Mabek had no choice left — up the wet clay bank he climbed, pulling on the doomed saplings like ladder rungs.

As the trees were torn out by their roots from his weight, he dragged himself further and further up, and behind he heard the white bear gnash and roar as whiplike young willows and maples tumbled down to block its path. The trees were older and stronger as he climbed higher, and through the mist was the glow of the sky, of a wide open space just beyond this ravine. Could it be the road? Were those human shapes in the fog?

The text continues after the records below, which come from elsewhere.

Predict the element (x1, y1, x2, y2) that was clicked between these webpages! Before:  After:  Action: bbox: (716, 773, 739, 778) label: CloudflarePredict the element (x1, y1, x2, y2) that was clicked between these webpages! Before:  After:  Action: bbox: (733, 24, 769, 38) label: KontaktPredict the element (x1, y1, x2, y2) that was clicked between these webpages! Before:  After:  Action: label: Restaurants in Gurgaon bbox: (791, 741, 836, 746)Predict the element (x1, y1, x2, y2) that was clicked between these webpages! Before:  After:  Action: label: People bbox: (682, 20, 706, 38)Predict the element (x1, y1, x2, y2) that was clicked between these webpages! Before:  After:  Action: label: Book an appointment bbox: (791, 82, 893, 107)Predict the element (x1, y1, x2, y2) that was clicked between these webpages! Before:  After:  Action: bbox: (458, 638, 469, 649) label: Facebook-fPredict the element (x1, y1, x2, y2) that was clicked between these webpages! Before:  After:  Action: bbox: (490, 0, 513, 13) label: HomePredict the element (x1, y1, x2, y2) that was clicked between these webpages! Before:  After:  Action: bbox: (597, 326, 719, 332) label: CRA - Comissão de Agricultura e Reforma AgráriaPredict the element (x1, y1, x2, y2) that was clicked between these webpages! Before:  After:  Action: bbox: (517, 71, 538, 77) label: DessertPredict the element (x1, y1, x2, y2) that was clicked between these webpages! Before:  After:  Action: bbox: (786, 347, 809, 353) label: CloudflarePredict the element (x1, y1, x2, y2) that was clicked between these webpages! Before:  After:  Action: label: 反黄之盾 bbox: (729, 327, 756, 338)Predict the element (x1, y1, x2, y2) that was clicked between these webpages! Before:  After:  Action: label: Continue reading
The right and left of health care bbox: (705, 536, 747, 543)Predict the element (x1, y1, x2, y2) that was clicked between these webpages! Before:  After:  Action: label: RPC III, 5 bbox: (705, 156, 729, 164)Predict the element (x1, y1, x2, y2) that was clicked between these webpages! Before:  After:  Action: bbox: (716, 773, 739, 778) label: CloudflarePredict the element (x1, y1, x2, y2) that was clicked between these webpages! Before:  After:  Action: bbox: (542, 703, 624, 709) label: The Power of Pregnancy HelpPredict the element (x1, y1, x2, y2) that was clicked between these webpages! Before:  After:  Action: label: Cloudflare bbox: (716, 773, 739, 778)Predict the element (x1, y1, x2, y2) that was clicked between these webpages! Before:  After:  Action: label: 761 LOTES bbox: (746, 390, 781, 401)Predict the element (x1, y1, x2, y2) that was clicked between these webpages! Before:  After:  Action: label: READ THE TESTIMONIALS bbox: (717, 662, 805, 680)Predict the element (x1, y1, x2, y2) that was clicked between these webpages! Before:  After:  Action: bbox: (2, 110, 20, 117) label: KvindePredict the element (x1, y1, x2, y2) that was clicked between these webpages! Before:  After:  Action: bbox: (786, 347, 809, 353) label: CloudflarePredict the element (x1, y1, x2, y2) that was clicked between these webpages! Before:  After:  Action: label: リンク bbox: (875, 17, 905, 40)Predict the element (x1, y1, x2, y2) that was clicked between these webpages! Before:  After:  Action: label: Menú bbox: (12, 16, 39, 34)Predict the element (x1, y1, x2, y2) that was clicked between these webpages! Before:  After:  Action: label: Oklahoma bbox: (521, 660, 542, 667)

“Captain!! Guards! Bear!!”

Behind him there were crashing noises as the creature threw itself up the slope, tearing out what growth Mabek hadn’t destroyed himself, and as he turned to look, he felt himself slip in the clay, sliding on his belly for too long before he could catch himself on a knotted root.

“Yaska! Captain!” The bear behind him grunted with effort as it pulled itself closer. “Help!”

But the grey silhouettes were sharpening, and at the top of the slope stood not his troop, not his captain, but a pack of grey wolves, ears perked and hackles up — and then he felt it — five dagger-length claws latching on to his calf, pulling him back down the slope — throwing him back down the slope with frightening strength. As he landed on his back in the stream, he looked up the far slope and saw more watching eyes in the trees; and as his doom crashed back down the slope to take its prize, it was no comfort to know that his end was witnessed by black bears and bobcats, raccoons and possums and smaller chittering shapes he would never get to see. All was the white bear.